I am unable to show that $f$ is monotone, considering that each $f_n$ can be either increasing or decreasing and I don't know if this is even true.

I know that if all of them are increasing/decreasing then it is true.

macton
  • 659

2 Answers2

1

It is true. If $f$ is constant then there is nothing to show. Otherwise, all but finitely many $f_n$ have the same monotony direction:

  • If $f(a) < f(b)$ for some $a<b$ then the pointwise convergence of $f_n$ to $f$ implies that $f_n(a) < f_n(b)$ for all sufficiently large $n$, so that all but finitely $f_n$ are (weakly) increasing, which implies that $f$ is (weakly) increasing.

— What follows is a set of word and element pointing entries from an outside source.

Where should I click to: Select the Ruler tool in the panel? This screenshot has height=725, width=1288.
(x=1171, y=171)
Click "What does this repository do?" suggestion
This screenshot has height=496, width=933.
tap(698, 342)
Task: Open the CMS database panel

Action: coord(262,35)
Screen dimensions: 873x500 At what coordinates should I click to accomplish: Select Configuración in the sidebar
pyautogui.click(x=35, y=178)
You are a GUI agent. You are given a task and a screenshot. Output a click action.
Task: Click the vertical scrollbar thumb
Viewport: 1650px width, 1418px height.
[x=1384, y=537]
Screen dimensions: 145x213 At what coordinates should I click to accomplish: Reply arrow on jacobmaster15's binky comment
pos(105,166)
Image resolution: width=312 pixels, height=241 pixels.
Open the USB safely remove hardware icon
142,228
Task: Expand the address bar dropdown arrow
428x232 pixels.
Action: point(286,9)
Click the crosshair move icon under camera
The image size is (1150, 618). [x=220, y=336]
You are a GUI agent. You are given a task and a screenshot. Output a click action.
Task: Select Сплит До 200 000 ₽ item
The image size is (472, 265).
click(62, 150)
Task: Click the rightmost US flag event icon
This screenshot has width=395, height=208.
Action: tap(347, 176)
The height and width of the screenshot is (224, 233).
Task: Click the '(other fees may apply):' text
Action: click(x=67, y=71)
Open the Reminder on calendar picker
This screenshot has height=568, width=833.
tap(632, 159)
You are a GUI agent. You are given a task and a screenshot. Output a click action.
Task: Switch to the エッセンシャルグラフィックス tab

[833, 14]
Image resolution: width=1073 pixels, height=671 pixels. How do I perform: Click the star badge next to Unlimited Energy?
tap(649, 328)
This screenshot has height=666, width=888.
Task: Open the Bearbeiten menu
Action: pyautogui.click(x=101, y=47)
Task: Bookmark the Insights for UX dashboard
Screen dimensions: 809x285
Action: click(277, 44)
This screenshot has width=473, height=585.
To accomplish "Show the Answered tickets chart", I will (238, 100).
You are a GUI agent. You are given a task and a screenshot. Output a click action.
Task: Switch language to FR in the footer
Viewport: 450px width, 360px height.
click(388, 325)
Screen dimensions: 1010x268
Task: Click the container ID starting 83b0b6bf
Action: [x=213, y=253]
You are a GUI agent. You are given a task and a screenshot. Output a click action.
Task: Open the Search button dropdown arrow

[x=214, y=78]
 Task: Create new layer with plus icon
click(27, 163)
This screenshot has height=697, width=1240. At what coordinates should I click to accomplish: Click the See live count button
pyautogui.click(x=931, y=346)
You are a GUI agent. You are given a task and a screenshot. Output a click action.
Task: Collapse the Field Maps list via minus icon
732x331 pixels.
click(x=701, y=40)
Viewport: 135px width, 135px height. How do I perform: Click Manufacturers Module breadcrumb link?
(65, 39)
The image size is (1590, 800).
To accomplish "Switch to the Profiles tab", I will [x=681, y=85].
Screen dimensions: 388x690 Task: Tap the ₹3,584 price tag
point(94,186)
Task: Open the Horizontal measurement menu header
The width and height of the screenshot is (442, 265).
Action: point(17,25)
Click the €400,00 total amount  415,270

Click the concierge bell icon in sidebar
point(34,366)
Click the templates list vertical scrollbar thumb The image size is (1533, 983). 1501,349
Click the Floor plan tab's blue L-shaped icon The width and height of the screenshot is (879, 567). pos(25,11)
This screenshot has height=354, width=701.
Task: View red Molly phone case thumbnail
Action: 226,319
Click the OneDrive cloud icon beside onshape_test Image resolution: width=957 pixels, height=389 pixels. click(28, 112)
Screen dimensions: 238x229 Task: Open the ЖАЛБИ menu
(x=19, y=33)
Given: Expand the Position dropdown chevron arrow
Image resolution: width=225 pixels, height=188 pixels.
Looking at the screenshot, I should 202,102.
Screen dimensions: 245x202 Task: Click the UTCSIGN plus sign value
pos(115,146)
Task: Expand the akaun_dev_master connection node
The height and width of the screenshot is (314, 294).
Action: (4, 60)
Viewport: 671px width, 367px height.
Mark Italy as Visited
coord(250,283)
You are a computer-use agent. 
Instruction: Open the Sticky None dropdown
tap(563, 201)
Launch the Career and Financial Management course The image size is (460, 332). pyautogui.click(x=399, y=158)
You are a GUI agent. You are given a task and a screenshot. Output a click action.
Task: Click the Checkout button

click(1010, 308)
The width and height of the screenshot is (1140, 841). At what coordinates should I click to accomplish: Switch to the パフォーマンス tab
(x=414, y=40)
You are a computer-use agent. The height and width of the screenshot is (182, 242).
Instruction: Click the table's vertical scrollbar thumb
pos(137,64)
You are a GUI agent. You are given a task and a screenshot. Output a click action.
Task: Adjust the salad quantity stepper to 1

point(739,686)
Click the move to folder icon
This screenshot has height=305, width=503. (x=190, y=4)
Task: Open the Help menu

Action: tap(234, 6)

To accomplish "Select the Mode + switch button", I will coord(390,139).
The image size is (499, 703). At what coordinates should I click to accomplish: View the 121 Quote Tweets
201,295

  • Similarly if $f(a) > f(b)$ for some $a < b$ then all but finitely $f_n$ are (weakly) decreasing, which implies that $f$ is (weakly) decreasing.

Martin R
  • 113,040
  • that is exactly the opposite that I wanted to prove... – macton Jan 04 '21 at 15:38
  • @macton: Is it really? It shows that the limit function $f$ is constant, increasing or decreasing, i.e. it is monotone. Is that not what you were asking for? – Martin R Jan 04 '21 at 15:40
  • I thought you are directly assuming that f is already monotone, which is not because I didn't see carefully. That was my fault :( – macton Jan 04 '21 at 15:44
  • @macton: No problem, perhaps I did not formulate it clearly enough. The idea was that if $f$ is not constant then eventually the $f_n$ are all increasing or all decreasing, which implies that $f$ is monotone. – Martin R Jan 04 '21 at 16:02
1

You must have a subsequence of $f_n$ that consists entirely of either monotonically increasing functions or of monotonically decreasing functions.